Multimodality research can also contribute towards a deeper understanding of signification in diagrams, as this is precisely the work that expressive resources perform as part of the diagrammatic mode. As our analysis shows, diagrams that represent cycles do not necessarily need to draw on arrows for this purpose: the diagrammatic mode provides alternatives, such as written language, whose structural features (here: cohesive ties) may be used to cue a discourse semantic interpretation involving cyclicity. This allows a fine-grained decomposition of the proposed building blocks of diagrammatic representations [8, 14]. Conversely, multimodality research is likely to benefit from the concepts developed in diagrams research for producing systematic descriptions of expressive resources. This will, however, require a significant effort in triangulating what has been done previously in multimodality and diagrams research, and aligning their theoretical concepts as necessary. Previous approaches to diagram classification as described above are the logical place to start such investigations.

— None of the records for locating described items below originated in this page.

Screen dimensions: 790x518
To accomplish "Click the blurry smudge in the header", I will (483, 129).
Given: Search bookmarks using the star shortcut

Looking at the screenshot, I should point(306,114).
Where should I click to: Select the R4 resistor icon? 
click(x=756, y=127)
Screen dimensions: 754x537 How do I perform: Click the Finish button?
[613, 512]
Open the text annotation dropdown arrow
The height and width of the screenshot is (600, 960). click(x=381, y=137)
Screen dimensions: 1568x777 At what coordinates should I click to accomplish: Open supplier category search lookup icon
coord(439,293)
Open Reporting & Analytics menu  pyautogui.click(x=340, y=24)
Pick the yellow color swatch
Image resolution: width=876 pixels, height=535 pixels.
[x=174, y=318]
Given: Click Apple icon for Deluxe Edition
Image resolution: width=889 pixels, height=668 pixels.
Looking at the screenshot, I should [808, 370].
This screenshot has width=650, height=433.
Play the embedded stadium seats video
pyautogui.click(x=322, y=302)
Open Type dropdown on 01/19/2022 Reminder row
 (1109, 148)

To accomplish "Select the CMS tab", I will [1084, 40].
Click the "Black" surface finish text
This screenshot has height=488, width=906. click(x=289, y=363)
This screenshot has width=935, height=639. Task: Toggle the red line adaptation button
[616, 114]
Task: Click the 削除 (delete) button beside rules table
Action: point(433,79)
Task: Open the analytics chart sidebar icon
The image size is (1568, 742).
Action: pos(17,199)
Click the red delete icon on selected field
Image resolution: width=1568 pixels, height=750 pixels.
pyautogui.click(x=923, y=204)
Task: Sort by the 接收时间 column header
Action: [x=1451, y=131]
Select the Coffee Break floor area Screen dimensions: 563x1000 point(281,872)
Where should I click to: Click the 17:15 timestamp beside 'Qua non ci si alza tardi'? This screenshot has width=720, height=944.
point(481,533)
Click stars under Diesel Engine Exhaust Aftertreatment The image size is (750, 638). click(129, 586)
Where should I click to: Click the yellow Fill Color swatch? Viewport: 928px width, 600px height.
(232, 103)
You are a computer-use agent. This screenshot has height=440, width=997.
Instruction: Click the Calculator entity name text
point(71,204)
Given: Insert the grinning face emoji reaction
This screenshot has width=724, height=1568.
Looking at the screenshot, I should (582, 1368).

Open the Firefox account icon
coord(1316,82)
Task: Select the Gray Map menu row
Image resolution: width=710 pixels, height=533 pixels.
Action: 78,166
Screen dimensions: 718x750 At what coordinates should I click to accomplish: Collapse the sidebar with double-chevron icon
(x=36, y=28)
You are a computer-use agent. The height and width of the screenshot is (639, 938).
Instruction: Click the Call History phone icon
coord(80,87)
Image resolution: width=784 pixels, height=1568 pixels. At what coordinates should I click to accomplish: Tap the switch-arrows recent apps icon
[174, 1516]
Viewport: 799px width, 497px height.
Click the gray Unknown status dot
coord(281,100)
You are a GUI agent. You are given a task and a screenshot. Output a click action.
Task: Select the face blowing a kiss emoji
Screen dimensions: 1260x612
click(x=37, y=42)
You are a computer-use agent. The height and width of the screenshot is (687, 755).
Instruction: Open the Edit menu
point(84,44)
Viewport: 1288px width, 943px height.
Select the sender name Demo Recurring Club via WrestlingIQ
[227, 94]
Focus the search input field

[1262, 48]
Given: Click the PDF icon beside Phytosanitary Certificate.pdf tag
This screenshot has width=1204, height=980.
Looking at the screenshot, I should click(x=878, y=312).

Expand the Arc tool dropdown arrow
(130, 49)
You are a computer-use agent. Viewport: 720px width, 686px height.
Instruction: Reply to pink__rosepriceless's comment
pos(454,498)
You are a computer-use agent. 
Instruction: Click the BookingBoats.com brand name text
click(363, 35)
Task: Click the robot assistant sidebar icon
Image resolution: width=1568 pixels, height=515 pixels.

Finally, our findings also carry implications for the computational modelling of diagrams. In particular, problems with the AI2D annotation [16] echo the need remarked on for mathematical diagrams above by Johansen and colleagues for domain expertise in describing the diagrammatic mode in order to achieve a description that respects its specific features. When applied to diagrams, computer vision tasks such as instance-level semantic segmentation and visual question answering must acknowledge particular characteristics of the diagrammatic mode. They should not be based simply on assumptions concerning how such tasks are defined for processing pictorial representations, since pictures constitute a quite different family of semiotic modes and exhibit rather different properties. Particularly important here is the issue of the appropriate level of semantic segmentation, that is, to what extent the mode in question needs to be decomposed into its components. Developing appropriate descriptions of the diagrammatic mode for computational modelling is therefore a task that needs to involve research communities working on both diagrams and multimodality.

5 Conclusion

We have introduced a multimodal perspective on diagrammatic representations, and presented a description of the diagrammatic semiotic mode, exemplifying the proposed approach using two recent multimodal diagram corpora. Multimodal analysis involves decomposing diagrammatic representations into their component parts, and we have argued for supporting decompositions driven by discourse structure – that is, what the diagrammatic representations attempt to communicate and how their organisations explicitly guide readers to candidate interpretations. Capturing segmentations of this kind explicitly in appropriately designed corpora ensures that the necessary diagrammatic elements are available for further analysis. We suggest that given the widespread use of diagrams and their variation in different domains, an extensive programme of corpus-driven research of the kind we have proposed is now essential for developing an empirically-motivated account of the diagrammatic semiotic mode.